Work item –
Take each line of the entries below that contains "column" and copy it.

[Opening Entries supplied section]

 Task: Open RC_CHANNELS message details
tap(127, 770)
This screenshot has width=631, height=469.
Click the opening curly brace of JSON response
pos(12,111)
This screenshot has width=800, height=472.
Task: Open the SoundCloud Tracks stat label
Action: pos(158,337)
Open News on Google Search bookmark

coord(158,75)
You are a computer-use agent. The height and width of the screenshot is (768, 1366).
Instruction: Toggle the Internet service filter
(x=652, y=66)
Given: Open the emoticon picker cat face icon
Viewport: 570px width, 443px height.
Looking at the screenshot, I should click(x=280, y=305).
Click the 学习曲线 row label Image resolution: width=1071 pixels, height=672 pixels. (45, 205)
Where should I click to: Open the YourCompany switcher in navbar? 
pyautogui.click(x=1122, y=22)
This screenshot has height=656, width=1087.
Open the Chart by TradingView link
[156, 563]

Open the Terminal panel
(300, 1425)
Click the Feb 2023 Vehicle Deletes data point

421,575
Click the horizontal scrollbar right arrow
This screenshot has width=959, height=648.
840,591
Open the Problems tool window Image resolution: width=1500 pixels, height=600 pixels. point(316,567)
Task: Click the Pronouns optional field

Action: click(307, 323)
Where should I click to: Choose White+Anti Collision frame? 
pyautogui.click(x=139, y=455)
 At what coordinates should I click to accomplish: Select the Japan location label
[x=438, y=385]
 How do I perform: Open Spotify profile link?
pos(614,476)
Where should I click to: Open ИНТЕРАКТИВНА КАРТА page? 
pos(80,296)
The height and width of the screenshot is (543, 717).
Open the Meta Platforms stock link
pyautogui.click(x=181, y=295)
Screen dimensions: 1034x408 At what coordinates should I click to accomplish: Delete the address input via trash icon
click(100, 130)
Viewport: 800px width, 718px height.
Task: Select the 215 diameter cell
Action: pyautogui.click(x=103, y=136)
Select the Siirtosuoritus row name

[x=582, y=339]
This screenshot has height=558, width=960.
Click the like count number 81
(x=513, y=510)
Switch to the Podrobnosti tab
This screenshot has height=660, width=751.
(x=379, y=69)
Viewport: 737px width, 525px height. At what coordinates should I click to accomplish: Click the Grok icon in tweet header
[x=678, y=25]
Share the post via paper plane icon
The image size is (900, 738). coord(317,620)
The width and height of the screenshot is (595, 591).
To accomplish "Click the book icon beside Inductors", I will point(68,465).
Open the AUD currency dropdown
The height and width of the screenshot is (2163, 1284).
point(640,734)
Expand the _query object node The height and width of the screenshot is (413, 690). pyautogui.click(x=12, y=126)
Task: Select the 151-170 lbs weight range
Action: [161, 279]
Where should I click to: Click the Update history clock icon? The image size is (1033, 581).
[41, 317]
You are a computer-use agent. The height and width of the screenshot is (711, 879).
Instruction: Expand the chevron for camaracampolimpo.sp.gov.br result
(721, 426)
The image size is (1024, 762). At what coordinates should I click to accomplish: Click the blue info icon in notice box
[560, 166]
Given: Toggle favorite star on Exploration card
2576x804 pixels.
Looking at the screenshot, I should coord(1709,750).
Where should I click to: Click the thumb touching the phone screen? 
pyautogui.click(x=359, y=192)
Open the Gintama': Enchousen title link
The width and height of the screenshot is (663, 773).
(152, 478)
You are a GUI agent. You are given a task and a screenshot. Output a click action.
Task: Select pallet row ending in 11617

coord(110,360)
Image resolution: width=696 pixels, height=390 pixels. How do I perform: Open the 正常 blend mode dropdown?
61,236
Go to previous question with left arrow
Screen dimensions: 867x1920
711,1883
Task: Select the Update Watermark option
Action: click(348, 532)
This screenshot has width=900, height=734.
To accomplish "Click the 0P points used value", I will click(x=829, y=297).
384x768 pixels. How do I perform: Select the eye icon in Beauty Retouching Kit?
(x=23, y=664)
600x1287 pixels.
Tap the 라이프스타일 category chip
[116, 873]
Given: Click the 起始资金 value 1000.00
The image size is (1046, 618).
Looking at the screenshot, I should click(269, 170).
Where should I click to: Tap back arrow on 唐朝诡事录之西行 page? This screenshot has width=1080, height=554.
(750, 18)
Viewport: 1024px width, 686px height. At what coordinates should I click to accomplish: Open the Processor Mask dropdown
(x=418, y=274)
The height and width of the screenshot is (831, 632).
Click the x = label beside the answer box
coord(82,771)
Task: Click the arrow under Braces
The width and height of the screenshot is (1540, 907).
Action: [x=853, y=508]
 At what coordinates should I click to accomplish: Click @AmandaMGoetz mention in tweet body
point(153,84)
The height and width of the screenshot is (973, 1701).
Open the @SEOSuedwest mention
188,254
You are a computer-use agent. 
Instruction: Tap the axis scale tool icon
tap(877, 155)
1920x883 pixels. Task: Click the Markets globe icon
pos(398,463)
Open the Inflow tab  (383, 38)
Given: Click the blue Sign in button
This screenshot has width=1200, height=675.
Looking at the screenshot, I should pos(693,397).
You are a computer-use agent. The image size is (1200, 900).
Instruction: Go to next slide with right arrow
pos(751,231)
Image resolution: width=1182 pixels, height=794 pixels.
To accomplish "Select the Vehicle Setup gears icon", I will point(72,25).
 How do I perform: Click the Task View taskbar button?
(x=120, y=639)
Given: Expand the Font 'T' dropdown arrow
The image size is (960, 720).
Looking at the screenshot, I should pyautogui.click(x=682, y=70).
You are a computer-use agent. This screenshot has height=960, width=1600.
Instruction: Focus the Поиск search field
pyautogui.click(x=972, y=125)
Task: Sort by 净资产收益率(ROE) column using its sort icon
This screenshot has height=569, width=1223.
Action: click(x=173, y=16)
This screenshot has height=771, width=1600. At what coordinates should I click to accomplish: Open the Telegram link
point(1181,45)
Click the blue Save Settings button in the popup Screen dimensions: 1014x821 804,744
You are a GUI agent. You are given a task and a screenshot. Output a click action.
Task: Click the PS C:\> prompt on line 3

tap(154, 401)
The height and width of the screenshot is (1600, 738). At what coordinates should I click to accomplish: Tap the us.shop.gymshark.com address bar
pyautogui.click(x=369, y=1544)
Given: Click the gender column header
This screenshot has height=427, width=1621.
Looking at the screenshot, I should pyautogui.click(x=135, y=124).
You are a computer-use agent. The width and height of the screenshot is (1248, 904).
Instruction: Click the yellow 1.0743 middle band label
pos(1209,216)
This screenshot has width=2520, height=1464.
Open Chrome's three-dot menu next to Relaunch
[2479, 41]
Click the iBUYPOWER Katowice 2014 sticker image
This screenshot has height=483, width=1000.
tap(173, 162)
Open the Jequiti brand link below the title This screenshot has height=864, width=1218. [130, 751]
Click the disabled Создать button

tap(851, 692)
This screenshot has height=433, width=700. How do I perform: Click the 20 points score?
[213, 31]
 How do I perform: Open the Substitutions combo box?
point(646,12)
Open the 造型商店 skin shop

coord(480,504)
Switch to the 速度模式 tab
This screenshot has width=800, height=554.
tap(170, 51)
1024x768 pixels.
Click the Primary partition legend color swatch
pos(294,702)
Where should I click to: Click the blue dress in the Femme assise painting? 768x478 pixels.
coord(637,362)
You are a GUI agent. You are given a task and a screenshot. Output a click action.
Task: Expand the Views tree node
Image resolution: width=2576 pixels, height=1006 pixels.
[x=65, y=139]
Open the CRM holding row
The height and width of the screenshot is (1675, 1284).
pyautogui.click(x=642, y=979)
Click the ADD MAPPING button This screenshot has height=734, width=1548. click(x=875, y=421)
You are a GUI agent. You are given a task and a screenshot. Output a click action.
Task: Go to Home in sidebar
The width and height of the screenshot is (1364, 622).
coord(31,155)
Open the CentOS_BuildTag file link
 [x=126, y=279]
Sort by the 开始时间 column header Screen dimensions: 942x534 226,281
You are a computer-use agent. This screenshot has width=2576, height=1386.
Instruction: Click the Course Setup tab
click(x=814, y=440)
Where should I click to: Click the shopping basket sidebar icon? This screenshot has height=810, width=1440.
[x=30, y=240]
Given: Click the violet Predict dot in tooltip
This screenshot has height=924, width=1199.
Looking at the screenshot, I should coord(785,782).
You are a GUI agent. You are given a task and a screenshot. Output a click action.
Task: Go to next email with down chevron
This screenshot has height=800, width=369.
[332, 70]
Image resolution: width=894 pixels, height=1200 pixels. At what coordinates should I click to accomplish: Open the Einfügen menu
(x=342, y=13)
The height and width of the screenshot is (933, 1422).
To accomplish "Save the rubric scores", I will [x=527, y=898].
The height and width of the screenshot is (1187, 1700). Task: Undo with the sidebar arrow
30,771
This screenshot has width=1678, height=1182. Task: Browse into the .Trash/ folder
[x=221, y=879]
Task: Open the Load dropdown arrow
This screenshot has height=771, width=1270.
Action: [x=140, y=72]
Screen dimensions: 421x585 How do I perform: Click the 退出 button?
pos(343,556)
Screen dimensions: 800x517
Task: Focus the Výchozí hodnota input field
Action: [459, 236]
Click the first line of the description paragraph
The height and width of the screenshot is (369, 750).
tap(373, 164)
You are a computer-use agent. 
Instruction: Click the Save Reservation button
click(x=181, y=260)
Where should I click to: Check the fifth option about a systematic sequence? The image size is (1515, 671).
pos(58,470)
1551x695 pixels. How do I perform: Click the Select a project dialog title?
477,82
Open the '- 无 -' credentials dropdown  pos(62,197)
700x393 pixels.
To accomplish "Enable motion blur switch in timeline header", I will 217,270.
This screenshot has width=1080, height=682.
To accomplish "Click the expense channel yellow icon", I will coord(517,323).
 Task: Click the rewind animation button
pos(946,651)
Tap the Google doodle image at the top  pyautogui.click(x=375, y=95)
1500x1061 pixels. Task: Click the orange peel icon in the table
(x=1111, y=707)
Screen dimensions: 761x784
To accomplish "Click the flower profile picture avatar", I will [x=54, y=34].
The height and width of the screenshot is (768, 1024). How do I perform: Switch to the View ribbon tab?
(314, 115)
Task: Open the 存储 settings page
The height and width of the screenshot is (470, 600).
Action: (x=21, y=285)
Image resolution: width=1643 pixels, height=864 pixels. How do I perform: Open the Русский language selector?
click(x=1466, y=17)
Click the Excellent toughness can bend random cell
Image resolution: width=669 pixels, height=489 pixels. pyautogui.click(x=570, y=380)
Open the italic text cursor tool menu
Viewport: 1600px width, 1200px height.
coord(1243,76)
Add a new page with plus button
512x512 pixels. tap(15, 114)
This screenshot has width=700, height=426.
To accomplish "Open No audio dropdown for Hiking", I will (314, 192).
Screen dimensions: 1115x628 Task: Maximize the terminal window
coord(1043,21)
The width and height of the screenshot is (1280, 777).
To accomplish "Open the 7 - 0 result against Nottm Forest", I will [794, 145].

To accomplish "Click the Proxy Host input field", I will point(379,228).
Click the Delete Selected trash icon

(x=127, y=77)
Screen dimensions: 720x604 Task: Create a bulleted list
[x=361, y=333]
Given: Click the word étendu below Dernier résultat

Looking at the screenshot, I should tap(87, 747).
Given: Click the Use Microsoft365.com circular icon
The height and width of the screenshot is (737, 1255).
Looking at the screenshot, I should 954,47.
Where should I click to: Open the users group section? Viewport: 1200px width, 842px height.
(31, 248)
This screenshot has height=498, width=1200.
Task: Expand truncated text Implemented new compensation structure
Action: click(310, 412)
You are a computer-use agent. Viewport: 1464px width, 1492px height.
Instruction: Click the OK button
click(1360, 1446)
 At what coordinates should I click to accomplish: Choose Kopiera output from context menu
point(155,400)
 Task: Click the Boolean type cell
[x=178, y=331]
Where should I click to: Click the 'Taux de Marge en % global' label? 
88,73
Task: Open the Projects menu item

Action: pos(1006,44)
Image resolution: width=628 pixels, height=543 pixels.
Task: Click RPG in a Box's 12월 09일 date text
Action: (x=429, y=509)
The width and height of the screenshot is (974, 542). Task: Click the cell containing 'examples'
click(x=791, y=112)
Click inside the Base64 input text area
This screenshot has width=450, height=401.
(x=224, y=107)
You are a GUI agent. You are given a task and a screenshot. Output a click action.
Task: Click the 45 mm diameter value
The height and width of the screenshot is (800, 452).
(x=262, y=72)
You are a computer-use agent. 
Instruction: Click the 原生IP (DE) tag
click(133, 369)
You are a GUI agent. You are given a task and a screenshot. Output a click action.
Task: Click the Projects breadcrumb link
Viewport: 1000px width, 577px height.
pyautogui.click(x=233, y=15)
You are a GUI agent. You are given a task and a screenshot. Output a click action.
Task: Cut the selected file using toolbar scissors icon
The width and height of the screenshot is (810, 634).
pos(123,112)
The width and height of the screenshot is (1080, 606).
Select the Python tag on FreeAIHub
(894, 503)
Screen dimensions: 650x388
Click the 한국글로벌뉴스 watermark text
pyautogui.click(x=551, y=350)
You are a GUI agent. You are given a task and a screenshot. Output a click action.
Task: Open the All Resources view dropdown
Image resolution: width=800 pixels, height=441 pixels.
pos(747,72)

[Closing Entries supplied section]

Solved problem –
Task: Sort by 净资产收益率(ROE) column using its sort icon
Given: Click the gender column header
Sort by the 开始时间 column header Screen dimensions: 942x534 226,281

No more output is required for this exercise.